L'ho letto perché la professoressa di lettere ce lo assegnò come lettura. Non fu quindi una libera scelta, né tanto meno la curiosità a spingermi verso questa lettura. Fu il destino.

All'epoca non avevo ancora la consapevolezza che anche il mio nonno materno visse in un campo di concentramento per diversi mesi. Dopo l'armistizio dell'8 settembre mio nonno, che era militare di un esercito in rotta, fu fatto prigioniero dai tedeschi e deportato in un campo di concentramento. Come lui tanti altri fecero lo stesso percorso. Per fortuna mio nonno ritornò a casa ed io ho potuto conoscerlo, ma anche quando capii e mi si spiegò di questi tragici eventi non ebbi mai il coraggio di chiedergli cosa fosse stata la prigionia, né lui mai me la raccontò.

 

Levi, invece, mi rese partecipe della tragedia umana che visse in prima persona. Questo racconto ancora mi impressiona. Ancora non riesco a comprendere l'inspiegabile "neutralità" con cui Levi racconta degli abomini compiuti, nell'anno di permanenza nel campo, dai suoi aguzzini.

Fa impressione rendersi conto di come un ragazzo di 20 anni possa trovarsi immerso in un universo di terrore e di dolore e sopportarlo ed adeguarsi come unico modo per restare vivo. L'annullamento della persona sta proprio nel titolo del racconto che narra delle estreme sofferenze psicologiche e fisiche a cui i prigionieri sono stati sottoposti prima di giungere alla morte per stenti, o per soppressione violenta.

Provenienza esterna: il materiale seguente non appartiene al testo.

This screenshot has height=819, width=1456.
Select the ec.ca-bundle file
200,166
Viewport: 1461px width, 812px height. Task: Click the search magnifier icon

Fa impressione leggere della morte, che è una costante di tutte le pagine, che viene raccontata come un evento ineluttabile della quotidianità. Non puoi fare a meno di accettare la morte se vivi in un campo di concentramento che ospita "cadaveri viventi" sembra dirci Levi.

Fa impressione leggere dell'annullamento dell'uomo e dell'imbarbarimento a cui lo si costringe per la pura sopravvivenza. Non si può credere che la differenza tra un uomo che può sperare di vivere ed un uomo che sicuramente morirà presto è il possesso di un cucchiaio di metallo.

Fa impressione leggere che il lavoro a cui tutti aspiravano è quello di selezionare, come un impiegato qualsiasi alle prese con un lavoro di rountine, gli effetti personali dei prigionieri che, non avendo superato le visite vengono gasati immediatamente. In questo modo si riesce a raccogliere qualunque cosa, un bottone, una spilla, un matita, che in futuro ti possono garantire un elemento in più di sopravvivenza.

Primo Levi si ammalò poco prima che l'esercito sovietico liberasse il campo ed il racconto degli ultimi giorni vissuti ad Auschwitz, con i tedeschi in fuga che abbandonano feriti e malati al loro destino è, se possibile, ancora peggio di tutto quanto letto in precedenza. Nonostante questo Levi sopravvisse e potè raccontare al mondo intero quello che è stato il sogno di un folle e l'incubo mortale per 6 milioni di ebrei, zingari, gay, handicappati, dissidenti politici, militari nemici.


Un libro che tutti dovrebbero leggere, superando l'inevitabile difficoltà alla lettura, perché anche chi, per ragioni anagrafiche, non può ricordare deve sapere!